The result should be every line in the material below containing the string "Issue".
------------
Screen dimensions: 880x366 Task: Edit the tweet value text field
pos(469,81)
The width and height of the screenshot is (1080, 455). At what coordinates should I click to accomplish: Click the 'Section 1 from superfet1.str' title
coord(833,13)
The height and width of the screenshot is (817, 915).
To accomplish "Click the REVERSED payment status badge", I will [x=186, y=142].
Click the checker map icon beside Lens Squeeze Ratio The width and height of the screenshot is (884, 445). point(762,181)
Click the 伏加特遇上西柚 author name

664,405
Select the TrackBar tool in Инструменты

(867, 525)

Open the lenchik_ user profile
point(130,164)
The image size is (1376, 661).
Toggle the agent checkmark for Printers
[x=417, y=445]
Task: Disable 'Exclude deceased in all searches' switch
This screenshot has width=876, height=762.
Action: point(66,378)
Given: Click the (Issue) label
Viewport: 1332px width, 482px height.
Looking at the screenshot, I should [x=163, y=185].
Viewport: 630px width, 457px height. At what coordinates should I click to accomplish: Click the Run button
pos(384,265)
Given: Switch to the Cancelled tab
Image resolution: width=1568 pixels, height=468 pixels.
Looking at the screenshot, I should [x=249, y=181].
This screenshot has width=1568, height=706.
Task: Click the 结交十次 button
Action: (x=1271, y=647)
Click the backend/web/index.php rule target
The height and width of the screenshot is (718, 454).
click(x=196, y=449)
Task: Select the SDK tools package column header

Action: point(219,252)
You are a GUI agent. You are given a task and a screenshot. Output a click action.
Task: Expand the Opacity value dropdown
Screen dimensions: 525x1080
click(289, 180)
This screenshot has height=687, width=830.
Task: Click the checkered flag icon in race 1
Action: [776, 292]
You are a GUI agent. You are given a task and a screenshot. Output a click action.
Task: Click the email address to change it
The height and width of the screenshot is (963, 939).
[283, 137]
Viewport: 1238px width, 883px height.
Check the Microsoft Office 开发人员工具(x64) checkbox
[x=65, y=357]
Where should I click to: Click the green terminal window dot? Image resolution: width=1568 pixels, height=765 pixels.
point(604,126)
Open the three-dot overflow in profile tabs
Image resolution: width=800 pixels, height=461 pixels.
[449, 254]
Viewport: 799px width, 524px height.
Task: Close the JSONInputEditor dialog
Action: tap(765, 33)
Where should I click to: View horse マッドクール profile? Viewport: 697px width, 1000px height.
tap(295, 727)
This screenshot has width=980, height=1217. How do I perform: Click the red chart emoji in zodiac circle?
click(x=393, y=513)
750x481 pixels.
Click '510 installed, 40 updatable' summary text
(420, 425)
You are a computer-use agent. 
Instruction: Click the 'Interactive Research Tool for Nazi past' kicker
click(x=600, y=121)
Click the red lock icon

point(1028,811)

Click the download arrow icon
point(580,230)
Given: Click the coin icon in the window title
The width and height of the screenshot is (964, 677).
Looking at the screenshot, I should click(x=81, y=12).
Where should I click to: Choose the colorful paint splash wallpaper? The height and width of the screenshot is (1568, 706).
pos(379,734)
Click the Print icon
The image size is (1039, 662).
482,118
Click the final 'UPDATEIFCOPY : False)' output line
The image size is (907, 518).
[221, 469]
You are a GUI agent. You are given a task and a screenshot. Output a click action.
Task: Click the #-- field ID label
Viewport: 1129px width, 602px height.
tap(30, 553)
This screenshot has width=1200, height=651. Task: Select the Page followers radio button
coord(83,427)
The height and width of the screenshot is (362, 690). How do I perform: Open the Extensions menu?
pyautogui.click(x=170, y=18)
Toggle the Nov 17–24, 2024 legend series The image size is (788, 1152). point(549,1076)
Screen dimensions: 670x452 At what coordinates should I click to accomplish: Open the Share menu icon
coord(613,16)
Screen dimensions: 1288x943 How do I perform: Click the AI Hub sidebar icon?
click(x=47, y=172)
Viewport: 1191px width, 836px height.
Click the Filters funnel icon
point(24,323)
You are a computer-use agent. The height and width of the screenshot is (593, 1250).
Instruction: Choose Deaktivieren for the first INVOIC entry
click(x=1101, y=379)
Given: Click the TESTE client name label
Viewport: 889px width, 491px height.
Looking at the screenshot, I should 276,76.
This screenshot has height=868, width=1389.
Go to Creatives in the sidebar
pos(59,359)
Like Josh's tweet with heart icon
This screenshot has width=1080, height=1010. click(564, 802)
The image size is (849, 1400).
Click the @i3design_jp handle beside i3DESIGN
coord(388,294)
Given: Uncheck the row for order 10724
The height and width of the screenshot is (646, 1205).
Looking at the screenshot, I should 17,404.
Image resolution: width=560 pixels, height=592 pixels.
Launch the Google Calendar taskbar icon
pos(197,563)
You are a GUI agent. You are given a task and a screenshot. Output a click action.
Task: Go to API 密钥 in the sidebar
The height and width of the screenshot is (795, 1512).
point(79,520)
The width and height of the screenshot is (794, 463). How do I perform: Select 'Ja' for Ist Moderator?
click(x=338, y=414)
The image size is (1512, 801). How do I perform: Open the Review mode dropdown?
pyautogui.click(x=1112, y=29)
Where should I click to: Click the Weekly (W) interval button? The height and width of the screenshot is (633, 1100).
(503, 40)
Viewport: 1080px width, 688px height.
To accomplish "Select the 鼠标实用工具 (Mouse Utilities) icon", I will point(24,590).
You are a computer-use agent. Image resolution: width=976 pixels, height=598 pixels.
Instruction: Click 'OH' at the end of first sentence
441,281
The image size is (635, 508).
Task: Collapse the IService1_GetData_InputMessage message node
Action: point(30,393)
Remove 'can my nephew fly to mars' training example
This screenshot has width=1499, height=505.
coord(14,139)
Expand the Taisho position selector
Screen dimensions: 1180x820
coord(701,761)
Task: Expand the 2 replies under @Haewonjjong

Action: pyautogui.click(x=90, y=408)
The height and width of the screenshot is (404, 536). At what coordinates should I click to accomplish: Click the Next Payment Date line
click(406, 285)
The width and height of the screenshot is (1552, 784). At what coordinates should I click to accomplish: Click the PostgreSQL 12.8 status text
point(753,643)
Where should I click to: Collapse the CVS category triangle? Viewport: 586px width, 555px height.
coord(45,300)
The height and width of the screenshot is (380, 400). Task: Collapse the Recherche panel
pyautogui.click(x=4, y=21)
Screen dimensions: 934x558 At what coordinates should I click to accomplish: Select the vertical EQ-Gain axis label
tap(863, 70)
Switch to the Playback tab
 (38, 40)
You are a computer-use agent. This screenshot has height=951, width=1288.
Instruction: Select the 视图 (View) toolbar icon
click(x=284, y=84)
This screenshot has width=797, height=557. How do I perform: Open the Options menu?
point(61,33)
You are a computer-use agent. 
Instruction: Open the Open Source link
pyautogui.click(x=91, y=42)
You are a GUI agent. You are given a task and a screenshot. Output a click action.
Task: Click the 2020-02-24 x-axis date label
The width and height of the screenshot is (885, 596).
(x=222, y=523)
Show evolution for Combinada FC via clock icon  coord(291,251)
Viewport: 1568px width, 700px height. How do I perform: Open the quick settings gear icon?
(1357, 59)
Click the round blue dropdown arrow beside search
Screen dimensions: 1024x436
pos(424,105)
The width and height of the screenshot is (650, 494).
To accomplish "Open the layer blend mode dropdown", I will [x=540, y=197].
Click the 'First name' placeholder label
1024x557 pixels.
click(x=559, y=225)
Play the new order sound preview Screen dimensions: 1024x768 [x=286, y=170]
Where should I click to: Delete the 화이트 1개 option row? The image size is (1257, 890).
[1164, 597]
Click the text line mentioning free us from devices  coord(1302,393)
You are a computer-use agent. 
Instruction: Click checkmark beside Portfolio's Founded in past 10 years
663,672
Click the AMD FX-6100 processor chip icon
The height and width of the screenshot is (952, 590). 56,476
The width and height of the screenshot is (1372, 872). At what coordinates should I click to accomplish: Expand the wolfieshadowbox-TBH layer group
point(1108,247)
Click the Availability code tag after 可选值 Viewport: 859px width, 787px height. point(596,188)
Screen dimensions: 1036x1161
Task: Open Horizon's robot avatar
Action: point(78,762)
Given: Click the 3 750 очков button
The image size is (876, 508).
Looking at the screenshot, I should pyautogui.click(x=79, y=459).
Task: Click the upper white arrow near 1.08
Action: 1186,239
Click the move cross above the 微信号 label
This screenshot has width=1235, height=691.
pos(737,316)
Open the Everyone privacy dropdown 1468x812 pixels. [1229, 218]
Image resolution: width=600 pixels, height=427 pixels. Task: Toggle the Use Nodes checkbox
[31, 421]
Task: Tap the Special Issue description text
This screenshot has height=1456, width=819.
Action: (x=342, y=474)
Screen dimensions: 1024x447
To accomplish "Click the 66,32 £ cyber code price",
------------
Exercise response
Given: Click the (Issue) label
Task: Tap the Special Issue description text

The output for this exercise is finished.